Puis soudainement, j'entendis un son, que je  reconnaissais entre milles, un bon vieux son rock. La musique augmentait progressivement, me déclenchant une danse endiablée. Mon corps ne pouvait résister à l'envoutante pression de cette chanson. Je tournoyais sur place, seule profitant de cet instant pour laisser trembler mon organisme sur les accords de guitare.

Mes jambes se croisaient, se décroisaient, je sautais, je glissais, je tournais, réalisant des mouvements plus insolites et plus inimaginables que jamais.

Puis je me stoppais, respirant à plein poumon pour reprendre mon souffle.

Je sortais de la pièce et déambulais dans les couloirs.

L'atmosphère me paraissait brumeuse et nette à la fois, c'était vraiment une drôle de sensation.

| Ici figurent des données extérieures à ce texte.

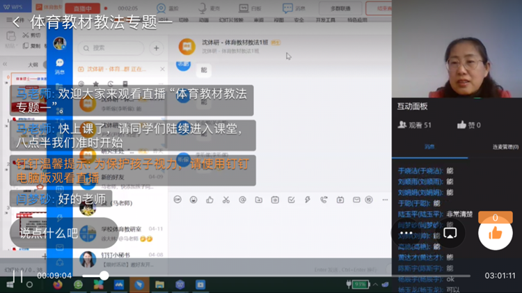Screen dimensions: 522x293
Task: Click the DingTalk search box
Action: coord(111,48)
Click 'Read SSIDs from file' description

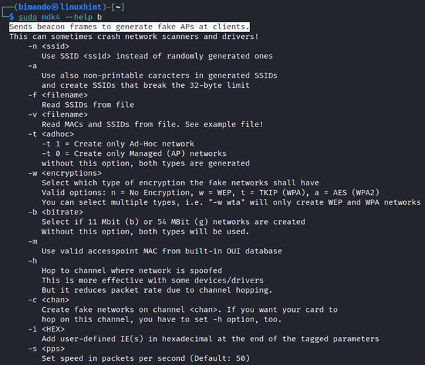click(88, 105)
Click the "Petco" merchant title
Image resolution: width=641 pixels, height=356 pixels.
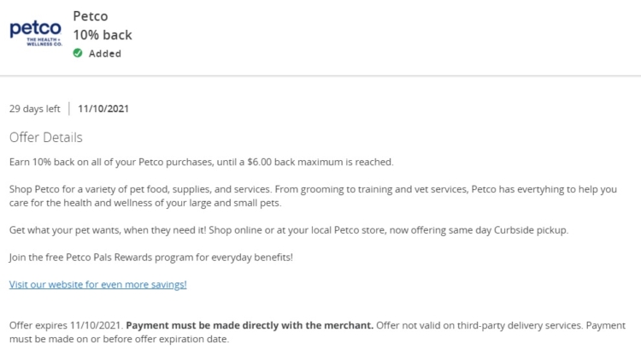pos(91,16)
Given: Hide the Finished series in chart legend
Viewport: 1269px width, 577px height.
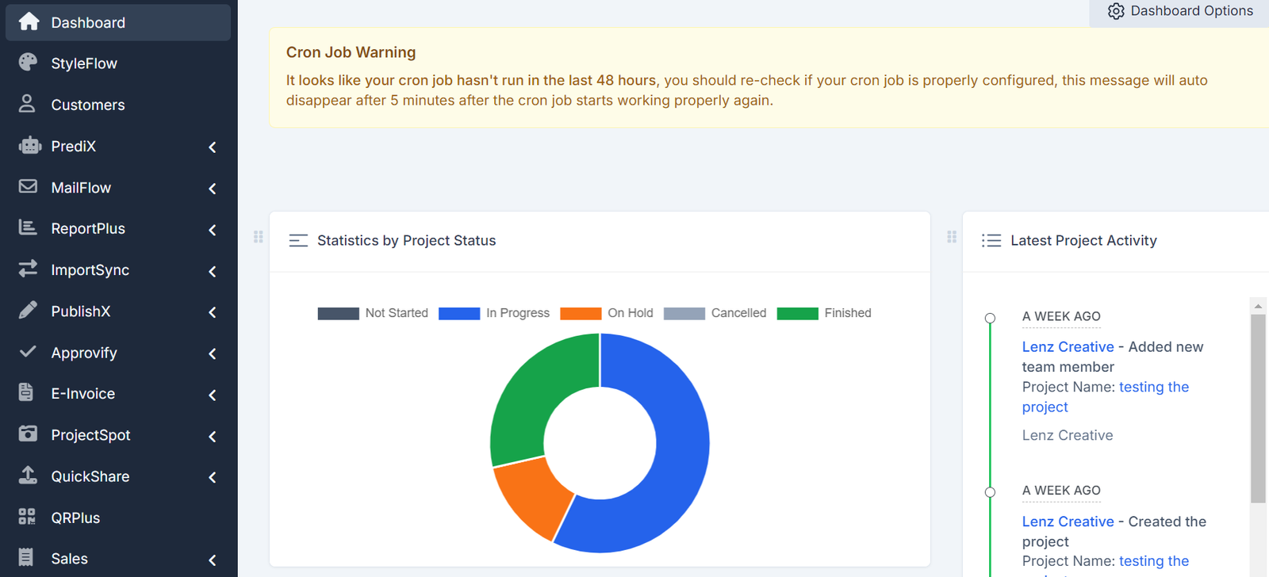Looking at the screenshot, I should click(x=824, y=313).
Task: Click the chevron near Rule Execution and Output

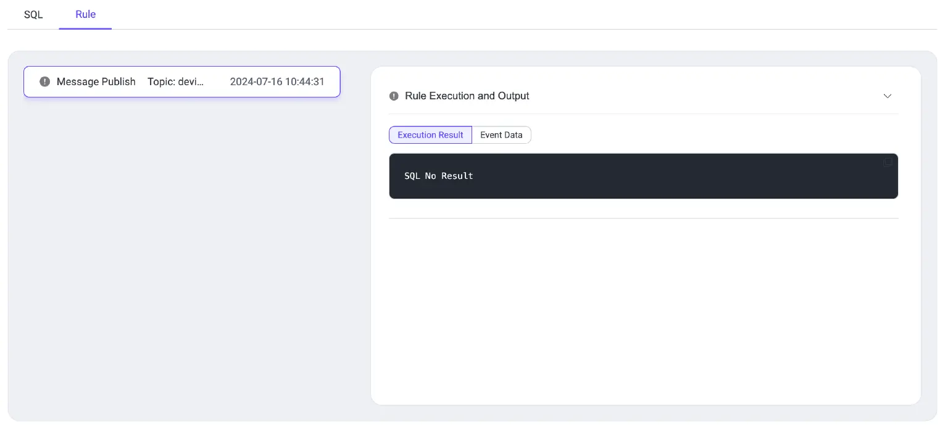Action: [887, 96]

Je marchais en me collant au mur pour éviter de tomber car les planches de bois tremblaient sous mes pieds.

Tous les visages croisés, étaient d'une beauté étonnante. J'avais envie de les embrasser un à un pour absorber leur charmante frimousse. J'avais l'impression d'être dans une dimension parallèle.

Une joie débordante me faisait saluer n'importe qui. Un vieil homme, une blondinette, une chaise, un trou dans le sol, tout me paraissait extraordinaire.

Une vitalité soudaine surgissait en moi.

Arrivée dans la cuisine, je sautais dans les bras d'Orena, la forçant à arrêter son activité. Je voyais ce visage, mémoires de mon enfance me rappelant sans cesse ce que j'avais perdu.

« Tu es bien joyeuse, s'exclama-t-elle surprise, ta première journée c'est bien passée ?

-  Magnifique. Dis-je totalement déconnectée
-  Ah oui ? Avec Charles ?
-  Oh oui, il est tellement ....
- Cela me paraît bien surprenant ! s'exclama-t-elle me regardant étrangement.
-  Je le croquerai bien, dis-je en gloussant.
- Tu es sûre que tu vas bien ? Tu m'as l'air malade ?
-  Je pète la forme, regarde. »

Je gesticulais comme une folle dans tous les sens. Le personnel de cuisine qui assistait à ce spectacle  rigolait ou me regardait bizarrement.

« Je vois cela...enfin,  Eléonore veut te voir, elle est dans sa chambre. »

Je ne répondis pas et me retournais d'un seul coup, pour partir voir mon amie.

Dans les couloirs sombres, les murs zigzaguaient, me déclenchant une envie de vomir.